[Stored data]
--------------------------------------------------

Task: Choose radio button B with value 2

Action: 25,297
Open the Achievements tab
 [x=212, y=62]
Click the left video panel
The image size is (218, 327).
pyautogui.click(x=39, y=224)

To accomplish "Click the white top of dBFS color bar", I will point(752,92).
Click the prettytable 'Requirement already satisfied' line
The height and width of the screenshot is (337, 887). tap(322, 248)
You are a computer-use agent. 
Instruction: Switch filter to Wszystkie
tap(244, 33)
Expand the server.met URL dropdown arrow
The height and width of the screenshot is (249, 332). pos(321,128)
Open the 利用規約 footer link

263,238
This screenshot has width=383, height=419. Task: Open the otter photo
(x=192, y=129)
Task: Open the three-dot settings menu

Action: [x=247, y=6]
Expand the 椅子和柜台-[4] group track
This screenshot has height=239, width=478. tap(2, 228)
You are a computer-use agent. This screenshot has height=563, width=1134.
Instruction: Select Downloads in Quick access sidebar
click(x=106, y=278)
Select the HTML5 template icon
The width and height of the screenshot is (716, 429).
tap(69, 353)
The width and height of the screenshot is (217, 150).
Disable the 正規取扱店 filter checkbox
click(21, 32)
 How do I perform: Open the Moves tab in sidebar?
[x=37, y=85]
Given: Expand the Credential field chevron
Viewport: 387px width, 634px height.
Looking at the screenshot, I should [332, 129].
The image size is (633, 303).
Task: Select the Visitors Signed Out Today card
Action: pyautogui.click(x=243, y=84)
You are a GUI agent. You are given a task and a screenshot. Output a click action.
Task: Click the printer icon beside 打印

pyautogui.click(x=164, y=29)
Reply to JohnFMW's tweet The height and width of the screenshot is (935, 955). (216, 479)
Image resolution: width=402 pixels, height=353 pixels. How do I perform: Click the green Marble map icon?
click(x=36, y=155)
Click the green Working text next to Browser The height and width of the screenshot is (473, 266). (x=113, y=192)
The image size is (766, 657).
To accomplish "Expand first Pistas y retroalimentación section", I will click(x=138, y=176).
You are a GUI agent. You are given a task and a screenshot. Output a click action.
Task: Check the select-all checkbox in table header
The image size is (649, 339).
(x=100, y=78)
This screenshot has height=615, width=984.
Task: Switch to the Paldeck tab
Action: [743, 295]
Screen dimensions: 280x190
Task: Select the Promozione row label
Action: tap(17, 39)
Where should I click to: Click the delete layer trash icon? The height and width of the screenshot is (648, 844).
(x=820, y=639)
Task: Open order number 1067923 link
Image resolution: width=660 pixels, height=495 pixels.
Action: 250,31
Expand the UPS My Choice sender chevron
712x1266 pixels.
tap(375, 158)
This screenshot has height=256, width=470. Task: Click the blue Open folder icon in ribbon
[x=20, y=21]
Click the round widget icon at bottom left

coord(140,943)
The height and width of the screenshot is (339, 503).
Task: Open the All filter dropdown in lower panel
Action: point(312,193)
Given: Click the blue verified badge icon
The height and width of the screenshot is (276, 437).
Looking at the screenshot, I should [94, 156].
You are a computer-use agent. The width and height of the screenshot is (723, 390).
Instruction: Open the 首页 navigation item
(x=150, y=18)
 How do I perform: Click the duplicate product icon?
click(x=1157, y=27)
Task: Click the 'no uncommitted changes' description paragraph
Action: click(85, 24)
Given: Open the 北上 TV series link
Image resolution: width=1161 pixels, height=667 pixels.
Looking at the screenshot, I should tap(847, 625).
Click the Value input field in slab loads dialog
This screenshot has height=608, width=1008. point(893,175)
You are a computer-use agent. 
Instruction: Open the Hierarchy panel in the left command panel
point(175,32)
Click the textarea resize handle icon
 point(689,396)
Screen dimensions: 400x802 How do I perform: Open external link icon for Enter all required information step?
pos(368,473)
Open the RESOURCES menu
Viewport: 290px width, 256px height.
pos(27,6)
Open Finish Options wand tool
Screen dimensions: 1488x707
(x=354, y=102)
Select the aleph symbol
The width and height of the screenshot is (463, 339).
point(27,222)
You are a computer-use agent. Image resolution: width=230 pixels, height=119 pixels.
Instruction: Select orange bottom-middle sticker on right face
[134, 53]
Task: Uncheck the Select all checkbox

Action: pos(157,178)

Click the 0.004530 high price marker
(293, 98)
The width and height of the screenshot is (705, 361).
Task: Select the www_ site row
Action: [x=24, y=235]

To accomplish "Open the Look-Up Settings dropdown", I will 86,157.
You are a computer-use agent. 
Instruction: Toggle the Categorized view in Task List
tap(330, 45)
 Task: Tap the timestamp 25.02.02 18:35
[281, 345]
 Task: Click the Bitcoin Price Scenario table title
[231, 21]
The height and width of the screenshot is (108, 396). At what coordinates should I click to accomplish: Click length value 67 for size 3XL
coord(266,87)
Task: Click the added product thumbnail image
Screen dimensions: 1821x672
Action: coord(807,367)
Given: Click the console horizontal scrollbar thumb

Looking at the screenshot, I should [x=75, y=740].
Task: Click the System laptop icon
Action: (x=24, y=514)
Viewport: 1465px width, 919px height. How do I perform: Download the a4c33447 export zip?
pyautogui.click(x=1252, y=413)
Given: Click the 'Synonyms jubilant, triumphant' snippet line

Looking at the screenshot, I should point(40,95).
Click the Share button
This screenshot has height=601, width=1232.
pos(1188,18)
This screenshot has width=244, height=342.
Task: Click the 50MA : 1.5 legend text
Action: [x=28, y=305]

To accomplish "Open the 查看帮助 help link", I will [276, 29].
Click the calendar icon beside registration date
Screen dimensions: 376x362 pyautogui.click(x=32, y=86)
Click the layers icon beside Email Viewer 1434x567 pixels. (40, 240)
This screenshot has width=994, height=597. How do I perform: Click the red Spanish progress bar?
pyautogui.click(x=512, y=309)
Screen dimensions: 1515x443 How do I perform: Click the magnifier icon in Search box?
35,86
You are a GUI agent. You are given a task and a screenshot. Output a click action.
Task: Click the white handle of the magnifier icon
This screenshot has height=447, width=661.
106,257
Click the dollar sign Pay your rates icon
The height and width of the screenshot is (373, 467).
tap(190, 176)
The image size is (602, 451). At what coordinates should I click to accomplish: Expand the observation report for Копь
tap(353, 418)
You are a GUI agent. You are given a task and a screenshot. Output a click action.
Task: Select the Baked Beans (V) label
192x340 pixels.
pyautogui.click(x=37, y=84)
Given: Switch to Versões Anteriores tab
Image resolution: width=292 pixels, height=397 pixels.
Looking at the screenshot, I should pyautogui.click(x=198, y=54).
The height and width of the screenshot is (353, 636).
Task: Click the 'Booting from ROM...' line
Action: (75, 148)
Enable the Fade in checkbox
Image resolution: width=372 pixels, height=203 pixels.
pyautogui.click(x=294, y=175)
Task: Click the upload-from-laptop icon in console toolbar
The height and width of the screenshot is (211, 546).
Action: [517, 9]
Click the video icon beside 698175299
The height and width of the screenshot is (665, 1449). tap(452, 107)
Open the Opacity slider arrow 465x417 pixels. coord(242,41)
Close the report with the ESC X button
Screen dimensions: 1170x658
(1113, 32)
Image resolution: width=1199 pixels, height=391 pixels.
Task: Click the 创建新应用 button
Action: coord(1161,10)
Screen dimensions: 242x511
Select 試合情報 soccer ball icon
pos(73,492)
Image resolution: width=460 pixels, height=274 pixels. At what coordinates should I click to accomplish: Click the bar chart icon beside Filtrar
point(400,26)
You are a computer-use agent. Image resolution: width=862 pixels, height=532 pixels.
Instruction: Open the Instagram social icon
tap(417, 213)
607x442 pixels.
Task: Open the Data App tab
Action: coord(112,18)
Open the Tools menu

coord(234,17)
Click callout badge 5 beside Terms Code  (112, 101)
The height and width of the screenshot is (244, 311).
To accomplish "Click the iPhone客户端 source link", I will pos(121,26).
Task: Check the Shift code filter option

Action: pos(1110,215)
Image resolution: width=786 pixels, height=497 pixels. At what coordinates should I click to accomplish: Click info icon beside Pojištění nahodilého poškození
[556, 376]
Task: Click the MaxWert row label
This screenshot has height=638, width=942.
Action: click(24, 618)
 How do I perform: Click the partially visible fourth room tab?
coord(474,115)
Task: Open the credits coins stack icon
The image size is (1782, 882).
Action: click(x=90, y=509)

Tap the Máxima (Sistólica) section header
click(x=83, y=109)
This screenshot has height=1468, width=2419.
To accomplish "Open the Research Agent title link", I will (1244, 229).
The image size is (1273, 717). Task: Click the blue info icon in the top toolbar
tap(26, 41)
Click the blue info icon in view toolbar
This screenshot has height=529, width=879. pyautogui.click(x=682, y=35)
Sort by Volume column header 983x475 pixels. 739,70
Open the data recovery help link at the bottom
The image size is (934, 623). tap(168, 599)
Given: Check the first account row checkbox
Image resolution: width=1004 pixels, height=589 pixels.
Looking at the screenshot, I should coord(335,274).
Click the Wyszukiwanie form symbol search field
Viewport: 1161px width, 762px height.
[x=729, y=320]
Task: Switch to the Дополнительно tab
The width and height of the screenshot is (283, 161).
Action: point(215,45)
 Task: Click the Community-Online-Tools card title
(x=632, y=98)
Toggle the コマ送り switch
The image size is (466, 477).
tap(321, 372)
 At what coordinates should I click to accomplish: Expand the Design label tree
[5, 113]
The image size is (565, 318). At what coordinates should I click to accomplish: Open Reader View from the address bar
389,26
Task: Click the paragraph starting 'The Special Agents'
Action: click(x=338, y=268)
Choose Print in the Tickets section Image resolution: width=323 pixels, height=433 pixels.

--------------------------------------------------

The first line of the entries above and every line after it, up to and including the line with "The width and height of the screenshot is (217, 150).", should be set down exactly.

Finished task:
Task: Choose radio button B with value 2

Action: 25,297
Open the Achievements tab
 [x=212, y=62]
Click the left video panel
The image size is (218, 327).
pyautogui.click(x=39, y=224)

To accomplish "Click the white top of dBFS color bar", I will point(752,92).
Click the prettytable 'Requirement already satisfied' line
The height and width of the screenshot is (337, 887). tap(322, 248)
You are a computer-use agent. 
Instruction: Switch filter to Wszystkie
tap(244, 33)
Expand the server.met URL dropdown arrow
The height and width of the screenshot is (249, 332). pos(321,128)
Open the 利用規約 footer link

263,238
This screenshot has width=383, height=419. Task: Open the otter photo
(x=192, y=129)
Task: Open the three-dot settings menu

Action: [x=247, y=6]
Expand the 椅子和柜台-[4] group track
This screenshot has height=239, width=478. tap(2, 228)
You are a computer-use agent. This screenshot has height=563, width=1134.
Instruction: Select Downloads in Quick access sidebar
click(x=106, y=278)
Select the HTML5 template icon
The width and height of the screenshot is (716, 429).
tap(69, 353)
The width and height of the screenshot is (217, 150).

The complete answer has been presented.